Like all human beings, jurors come with biases, prejudices, and
preconceived notions.1 Jury misconduct contentions may arise when jurors
bring their biases, prejudices, and preconceived notions with them into the
jury room and use them against a party.
While attorneys attempt to weed out jurors with unfavorable biases
during the voir dire process, they are not always successful.2 Some jurors fail to disclose biases during
voir dire, only to have them later exposed by fellow jurors after a verdict has
been returned. Jury misconduct
discovered at this stage can lead to a mistrial, resulting in a huge waste of
resources.3
In 1987, the Supreme Court addressed the issue of discovering jury
misconduct post-trial.4 In Tanner
v. United States, the Court held that jury misconduct such as consuming alcohol, marijuana,
and cocaine during jury deliberations was not enough to overturn a jury verdict.5 Justice O’Connor delivered
the opinion to the Court and expressed her concerns about allowing jury
misconduct to result in a mistrial:
There is little doubt that
post verdict investigation into juror misconduct would in some instances lead
to the invalidation of verdicts reached after irresponsible or improper juror
behavior. It is not at all clear, however, that the jury system could survive
such efforts to perfect it. Allegations of juror misconduct, incompetency, or
inattentiveness, raised for the first time days, weeks, or months after the
verdict, seriously disrupt the finality of the process. [. . . .] Moreover,
full and frank discussion in the jury room, jurors' willingness to return an unpopular
verdict, [. . .] and the community's trust in a system that
relies on the decisions of laypeople would all be undermined by a barrage of
post verdict scrutiny of juror conduct.6
The Supreme Court based its decision to deny a hearing on jury misconduct on Federal Rule of Evidence 606(b).7 According to the rule, a juror may not testify about statements made or incidents
that occurred during the jury’s deliberations.8 In line with Justice O’Connor’s opinion, this
juror anti-impeachment rule was put into place to encourage jurors to freely
express themselves during deliberations, to reduce the amount of post-trial
hounding jurors receive from lawyers, and to provide verdict finality.9
However, courts
do not always turn a blind eye to juror misconduct. The appellate courts have inconsistently
applied FRE 606(b) in their decisions, thus making it difficult to decide what exactly
constitutes juror misconduct severe enough to warrant a mistrial. This split recently led the Supreme Court to
grant cert in Warger v. Shauers.10 The case was brought by a motorcyclist whose
motorcycle collided with a truck near Mount Rushmore in South Dakota.11 The motorcyclist lost his leg in the accident
and sued the truck driver for negligence, which resulted in a jury verdict in
favor of the truck driver. 12 And this is where the case gets interesting:
after the trial, one of the jurors had second thoughts and told the
motorcyclist’s lawyer that the forewoman decided the case based on her own
personal experiences rather than on the evidence presented. 13 According to the juror’s sworn statement, the
forewoman told her fellow jurors during jury deliberations that her daughter
was at fault in a fatal automobile accident and that a lawsuit would have ruined
her daughter’s life. 14 Based on the juror’s sworn testimony, the
motorcyclist’s attorney moved for a mistrial on the grounds that the juror had
lied during voir dire,15 but the district court denied the motorcyclist’s
motion, using as its support FRE 606(b).16
The case will be heard on October 8th, 2014, and the
Supreme Court will ultimately decide “[w]hether Federal Rule of Evidence 606(b)

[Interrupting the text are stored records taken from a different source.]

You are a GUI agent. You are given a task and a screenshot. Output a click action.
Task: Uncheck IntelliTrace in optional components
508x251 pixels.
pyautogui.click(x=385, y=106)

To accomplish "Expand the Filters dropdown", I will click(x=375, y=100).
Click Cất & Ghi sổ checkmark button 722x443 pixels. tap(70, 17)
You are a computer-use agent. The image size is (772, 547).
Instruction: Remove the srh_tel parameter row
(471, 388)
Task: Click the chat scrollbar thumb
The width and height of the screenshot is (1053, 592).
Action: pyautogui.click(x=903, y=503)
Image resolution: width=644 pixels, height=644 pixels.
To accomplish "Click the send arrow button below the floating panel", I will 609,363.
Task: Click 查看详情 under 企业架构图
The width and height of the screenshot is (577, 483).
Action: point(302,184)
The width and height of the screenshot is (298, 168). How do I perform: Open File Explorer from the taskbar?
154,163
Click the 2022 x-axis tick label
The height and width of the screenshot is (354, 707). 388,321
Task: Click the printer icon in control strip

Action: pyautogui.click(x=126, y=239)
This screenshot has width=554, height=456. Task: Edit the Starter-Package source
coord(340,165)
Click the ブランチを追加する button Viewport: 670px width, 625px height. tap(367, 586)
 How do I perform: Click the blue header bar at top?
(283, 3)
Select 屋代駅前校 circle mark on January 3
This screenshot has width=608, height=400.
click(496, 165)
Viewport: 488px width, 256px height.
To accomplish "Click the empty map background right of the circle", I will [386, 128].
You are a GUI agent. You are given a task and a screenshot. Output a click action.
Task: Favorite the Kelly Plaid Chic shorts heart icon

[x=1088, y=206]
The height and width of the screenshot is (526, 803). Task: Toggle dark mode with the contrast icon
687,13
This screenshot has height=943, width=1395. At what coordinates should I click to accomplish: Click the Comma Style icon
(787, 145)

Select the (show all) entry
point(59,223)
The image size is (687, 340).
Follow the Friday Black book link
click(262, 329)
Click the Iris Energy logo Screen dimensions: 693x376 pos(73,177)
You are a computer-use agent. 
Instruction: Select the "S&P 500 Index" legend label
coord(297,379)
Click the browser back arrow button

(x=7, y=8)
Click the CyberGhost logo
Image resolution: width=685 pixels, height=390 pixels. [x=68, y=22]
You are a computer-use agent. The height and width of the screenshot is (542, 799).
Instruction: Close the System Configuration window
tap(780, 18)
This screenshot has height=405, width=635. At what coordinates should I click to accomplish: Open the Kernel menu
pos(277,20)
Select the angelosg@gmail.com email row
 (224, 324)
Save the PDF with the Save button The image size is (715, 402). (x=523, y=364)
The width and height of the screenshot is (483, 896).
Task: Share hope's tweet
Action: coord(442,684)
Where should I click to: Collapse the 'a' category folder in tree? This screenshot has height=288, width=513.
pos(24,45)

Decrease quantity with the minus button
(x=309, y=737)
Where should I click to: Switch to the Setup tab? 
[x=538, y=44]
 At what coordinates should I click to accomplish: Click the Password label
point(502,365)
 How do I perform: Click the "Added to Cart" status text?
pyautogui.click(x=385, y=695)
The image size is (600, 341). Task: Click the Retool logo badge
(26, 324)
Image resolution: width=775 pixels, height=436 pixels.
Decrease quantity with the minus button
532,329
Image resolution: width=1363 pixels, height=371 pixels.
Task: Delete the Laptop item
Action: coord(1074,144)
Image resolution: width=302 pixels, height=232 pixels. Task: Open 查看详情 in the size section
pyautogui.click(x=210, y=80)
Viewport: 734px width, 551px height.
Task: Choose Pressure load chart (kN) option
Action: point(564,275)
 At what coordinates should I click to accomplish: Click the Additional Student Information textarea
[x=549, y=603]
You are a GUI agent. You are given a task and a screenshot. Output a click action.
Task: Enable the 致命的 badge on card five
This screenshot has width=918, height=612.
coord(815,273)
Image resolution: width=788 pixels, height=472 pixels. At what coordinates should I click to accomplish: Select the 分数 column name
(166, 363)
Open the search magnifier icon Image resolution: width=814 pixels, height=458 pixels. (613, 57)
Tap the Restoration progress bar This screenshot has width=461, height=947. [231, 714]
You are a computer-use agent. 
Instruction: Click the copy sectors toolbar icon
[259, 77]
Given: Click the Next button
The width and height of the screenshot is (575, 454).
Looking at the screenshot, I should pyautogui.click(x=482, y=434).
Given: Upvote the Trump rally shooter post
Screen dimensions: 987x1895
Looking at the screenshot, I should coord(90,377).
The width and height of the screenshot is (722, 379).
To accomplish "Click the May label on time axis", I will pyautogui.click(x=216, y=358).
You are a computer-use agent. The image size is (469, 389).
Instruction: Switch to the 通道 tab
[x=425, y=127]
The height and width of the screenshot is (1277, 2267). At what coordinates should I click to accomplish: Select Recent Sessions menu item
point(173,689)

permits a party moving for a new trial based on juror dishonesty during voir
dire to introduce juror testimony about statements made during deliberations
that tend to show the alleged dishonesty.”17 In
other words, can the motorcyclist rely on evidence from inside the jury room to
get a new trial? 18 Hopefully
the Supreme Court will go further than just answering this question and address
the federal circuit’s split, which may shed light on how severe juror conduct
must be before a mistrial is warranted.